And on an aside,  I like that he still speaks English with an accent and wont repeat his comments to reporters in English so they can get their sound bite. I find it cute – although I know his handlers will swiftly break him of that.


----------



## probum non poenitet (4 Dec 2006)

Zell_Dietrich said:
			
		

> I have read this thread from the beginning and I got upset that there is a perception that Stéphane Dion would pull out of Afghanistan



Sorry to burst the bubble ...

http://forums.army.ca/forums/threads/53644.0.html


----------



## Zell_Dietrich (4 Dec 2006)

probum non poenitet said:
			
		

> Sorry to burst the bubble ...
> 
> http://forums.army.ca/forums/threads/53644.0.html



http://www.canada.com/topics/news/politics/story.html?id=b476faeb-cd0e-4567-95f2-0c56cb1d6375&k=35236

''You have the Taliban, you have warlords, it is a complex situation. E and we need to work with the other nations to see if we can create a type of Marshall Plan like the one for Europe after the Second World War to be sure that the poppy can be used for licit activities. Otherwise I think it is very very difficult to make progress,'' said Dion.

I am under no illusion that this man doesn't have questions about the mission,  I am sure that he has taken a long and considered evaluation before making a decision.  I honestly believe that when he sees the progress being made and the necessity of the mission he will support it.  Everything I've read quoting him is his objections such as "we can't help out elsewhere" or "we aren't making enough progress".  I don't think he's come out and opposed the Afghan mission as un-winnable and called Canadian troops terrorists... (If I am wrong please show me)


----------



## probum non poenitet (4 Dec 2006)

To be fair, this is a selection of quotes woven together in an article.

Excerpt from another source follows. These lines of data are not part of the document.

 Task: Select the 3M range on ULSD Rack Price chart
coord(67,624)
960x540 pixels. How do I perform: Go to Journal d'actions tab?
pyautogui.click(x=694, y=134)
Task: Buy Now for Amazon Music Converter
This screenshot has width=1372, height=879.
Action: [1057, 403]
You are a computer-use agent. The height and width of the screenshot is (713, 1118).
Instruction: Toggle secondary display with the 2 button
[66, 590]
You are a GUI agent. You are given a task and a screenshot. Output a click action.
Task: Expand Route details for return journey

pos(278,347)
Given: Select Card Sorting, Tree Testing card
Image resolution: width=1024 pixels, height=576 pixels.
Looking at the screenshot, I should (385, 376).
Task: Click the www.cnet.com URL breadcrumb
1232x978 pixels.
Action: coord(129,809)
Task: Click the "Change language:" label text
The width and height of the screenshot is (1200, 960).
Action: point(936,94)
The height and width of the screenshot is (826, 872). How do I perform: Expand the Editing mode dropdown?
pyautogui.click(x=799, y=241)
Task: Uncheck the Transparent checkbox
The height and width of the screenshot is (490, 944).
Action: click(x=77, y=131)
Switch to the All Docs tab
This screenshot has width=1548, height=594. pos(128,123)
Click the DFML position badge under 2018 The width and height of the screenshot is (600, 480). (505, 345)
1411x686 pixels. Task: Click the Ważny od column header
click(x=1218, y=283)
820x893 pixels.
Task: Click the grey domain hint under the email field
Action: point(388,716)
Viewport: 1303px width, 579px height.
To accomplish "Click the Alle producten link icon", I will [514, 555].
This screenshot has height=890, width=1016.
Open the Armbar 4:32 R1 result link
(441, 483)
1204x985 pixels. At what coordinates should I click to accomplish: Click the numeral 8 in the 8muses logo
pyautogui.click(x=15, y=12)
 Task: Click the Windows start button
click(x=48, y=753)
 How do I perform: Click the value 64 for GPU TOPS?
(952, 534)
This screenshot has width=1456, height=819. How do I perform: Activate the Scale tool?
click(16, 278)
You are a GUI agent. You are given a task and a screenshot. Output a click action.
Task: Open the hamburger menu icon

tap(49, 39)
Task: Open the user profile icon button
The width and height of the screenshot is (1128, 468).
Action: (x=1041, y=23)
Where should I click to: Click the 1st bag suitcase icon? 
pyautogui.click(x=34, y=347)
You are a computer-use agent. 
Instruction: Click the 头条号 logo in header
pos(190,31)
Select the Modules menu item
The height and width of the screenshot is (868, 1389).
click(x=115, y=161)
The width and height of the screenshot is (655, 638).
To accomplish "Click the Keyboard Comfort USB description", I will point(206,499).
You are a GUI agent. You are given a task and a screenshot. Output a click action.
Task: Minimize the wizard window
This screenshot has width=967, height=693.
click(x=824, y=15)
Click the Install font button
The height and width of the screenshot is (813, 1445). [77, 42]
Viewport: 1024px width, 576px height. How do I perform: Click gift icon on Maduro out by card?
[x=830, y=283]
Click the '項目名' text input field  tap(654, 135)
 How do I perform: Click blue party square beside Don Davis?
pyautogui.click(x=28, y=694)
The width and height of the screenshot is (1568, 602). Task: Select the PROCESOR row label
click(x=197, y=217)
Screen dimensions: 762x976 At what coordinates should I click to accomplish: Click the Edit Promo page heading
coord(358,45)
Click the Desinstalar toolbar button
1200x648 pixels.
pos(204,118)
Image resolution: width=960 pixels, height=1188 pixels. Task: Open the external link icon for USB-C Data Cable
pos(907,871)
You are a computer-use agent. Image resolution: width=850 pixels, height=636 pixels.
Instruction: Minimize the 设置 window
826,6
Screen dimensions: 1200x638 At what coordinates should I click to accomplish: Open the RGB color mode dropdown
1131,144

And we certainly know how often reporters can create an impression far from the reality of what was orginally stated. So until I hear more from Dion, I'll back off somewhat.

But it will be interesting to see Dion's attitude towards Afghanistan, now that he is Leader of the Oppostion, and not a distant leadership hopeful. I am very interested to hear him take a position on Afghanistan in detail.

I have said it before, and I say it again: I hope that politicians can see that some matters are more important than the desire for a few seats, and if they do debate the mission, they do so constructively.


----------



## Sheerin (4 Dec 2006)

> And Stephane has his first rebellion........He intends to whip the vote on same-sex marriage.



Not much of a rebellion as John McKay made similar threats during the previous vote on same-sex marriage.  With any luck once this motion fails we'll never have to reopen this debate again.


----------



## Fishbone Jones (4 Dec 2006)

I wasn't aware he is also a citizen of France either. Didn't the GG renounce her French citizenship before taking office?


----------



## observor 69 (5 Dec 2006)

recceguy said:
			
		

> I wasn't aware he is also a citizen of France either. Didn't the GG renounce her French citizenship before taking office?



I can't find that quote in this thread. Is this a fact?  No mention of it here!
http://en.wikipedia.org/wiki/Stephane_Dion


----------



## Fishbone Jones (5 Dec 2006)

Google gives a number of hits. I didn't read them all, just a couple. Don't really know if it's true, and it really doesn't matter to me. I won't be voting for him anyway.


----------



## MG34 (5 Dec 2006)

Jesus H Christ could have won the leadership of the Lieberal Party,with Mother Teresa as his running mate,I still wouldn't vote for them.


----------



## Zell_Dietrich (5 Dec 2006)

MG34 said:
			
		

> Jesus H Christ could have won the leadership of the Liberal Party,with Mother Teresa as his running mate,I still wouldn't vote for them.



*avoiding all of the fun jokes I could make here - you better believe they were both witty and pointed*

I think that is something you need to evaluate then.  Being from Alberta the NEP still makes me cringe, I have never voted Liberal ever, but if the Son of God and a Nun who is on the fast track to sainthood were in controll of the Liberals, I'd at least look at their platform.


----------



## Yrys (5 Dec 2006)

I've read somewhere on the web (which doesn't make it truth)
that S. Dion has double nationality, , because his mother is French.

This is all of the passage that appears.